About this exercise
All lines from the one containing "腹腔鏡手術 (233, 1089)" through the end of the material are to be given back exactly, without pictures.

Given records
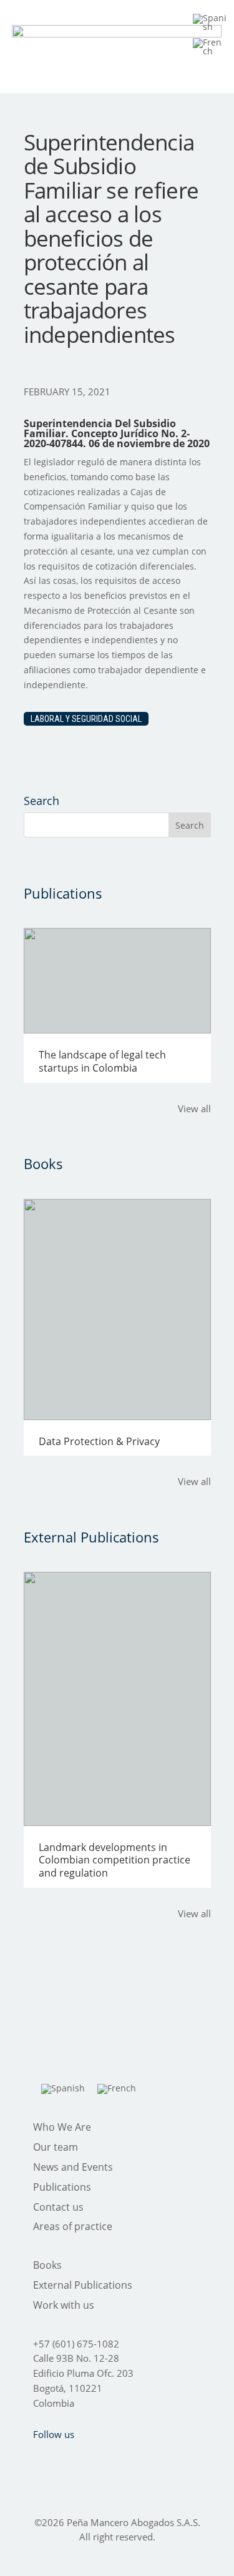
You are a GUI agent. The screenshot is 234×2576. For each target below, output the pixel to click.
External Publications (82, 2285)
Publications (62, 2187)
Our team (55, 2147)
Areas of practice (72, 2226)
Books (47, 2265)
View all (194, 1108)
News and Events (73, 2167)
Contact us (58, 2207)
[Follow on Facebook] (37, 2459)
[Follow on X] (70, 2459)
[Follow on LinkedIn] (135, 2459)
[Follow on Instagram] (102, 2459)
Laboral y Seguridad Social (86, 719)
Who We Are (62, 2127)
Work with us (63, 2305)
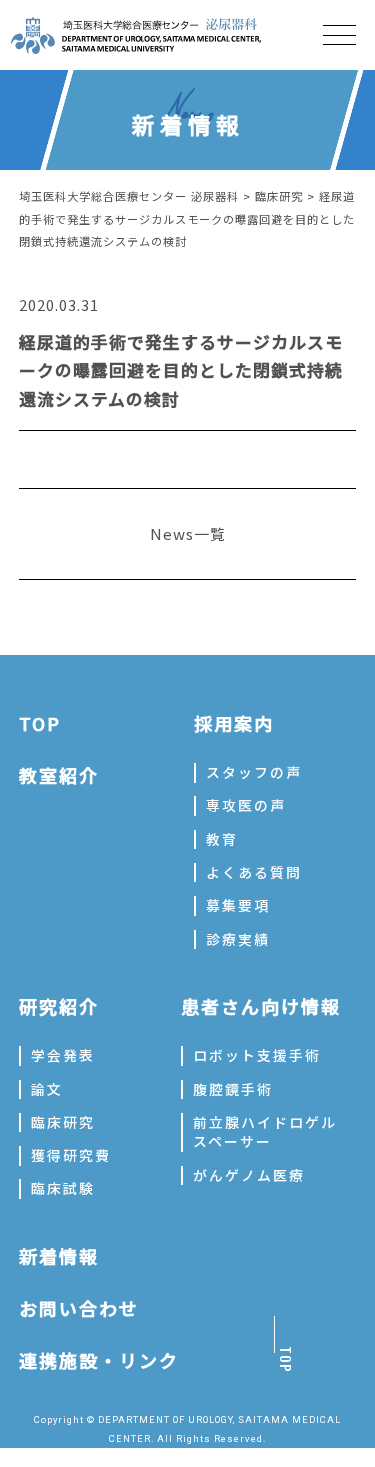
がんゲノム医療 (249, 1175)
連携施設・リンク (99, 1360)
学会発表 (63, 1055)
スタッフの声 (254, 772)
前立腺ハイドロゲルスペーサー (265, 1131)
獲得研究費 (71, 1155)
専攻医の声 (246, 805)
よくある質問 (254, 872)
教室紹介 (59, 775)
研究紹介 (59, 1006)
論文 (47, 1089)
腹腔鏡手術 (233, 1089)
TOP (40, 723)
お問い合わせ (79, 1308)
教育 (222, 839)
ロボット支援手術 (257, 1055)
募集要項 (238, 905)
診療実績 (238, 939)
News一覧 (188, 533)
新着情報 (59, 1256)
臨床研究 (63, 1122)
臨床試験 (63, 1188)
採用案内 (234, 723)
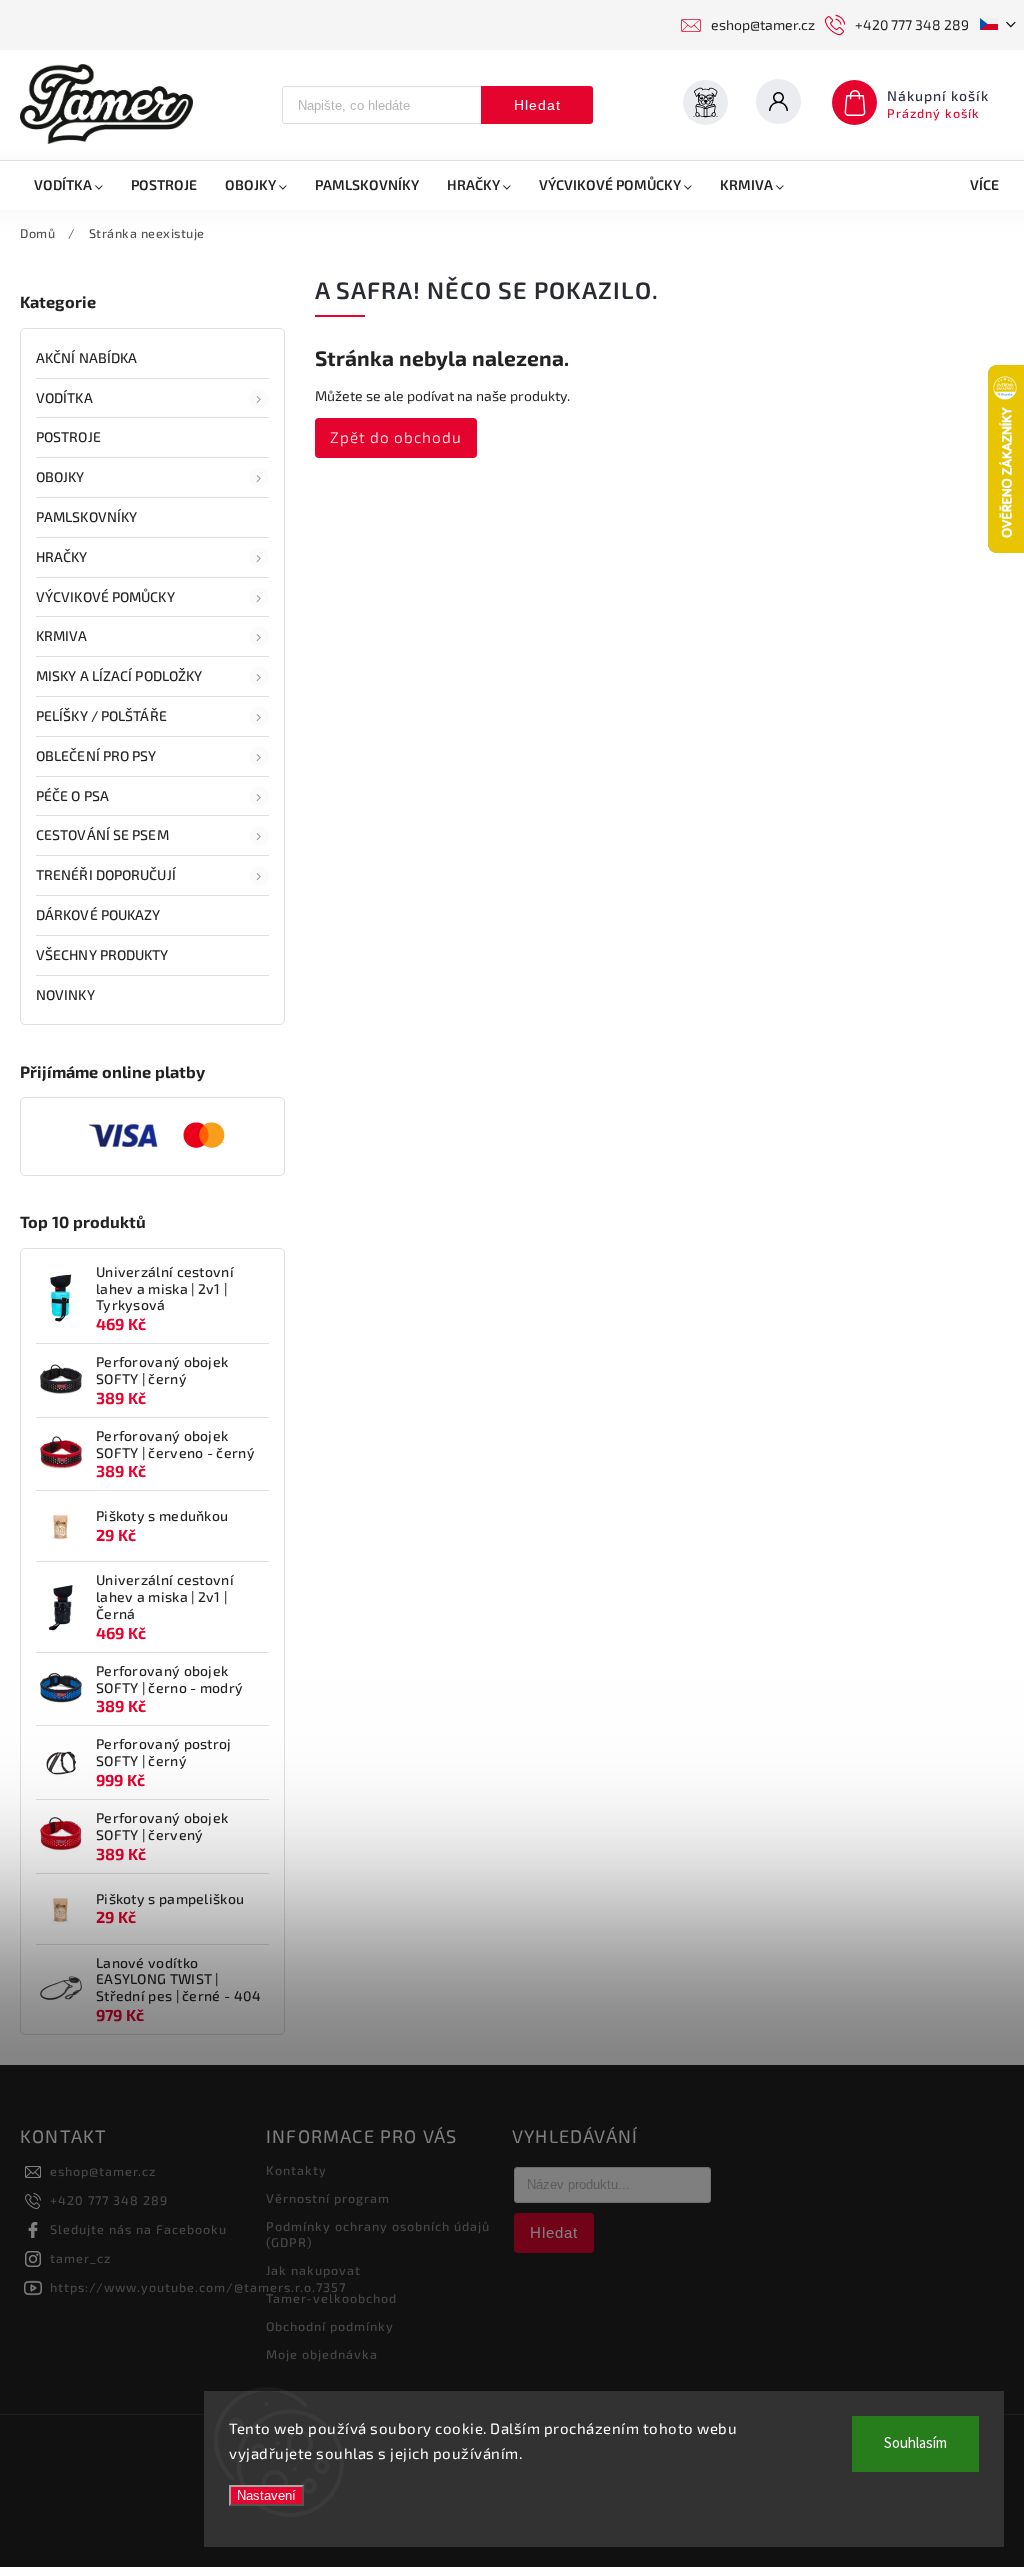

Reply to the task
腹腔鏡手術 (233, 1089)
TOP (40, 723)
お問い合わせ (79, 1308)
教育 (222, 839)
ロボット支援手術 (257, 1055)
募集要項 (238, 905)
診療実績 (238, 939)
News一覧 (188, 533)
新着情報 (59, 1256)
臨床研究 (63, 1122)
臨床試験 (63, 1188)
採用案内 (234, 723)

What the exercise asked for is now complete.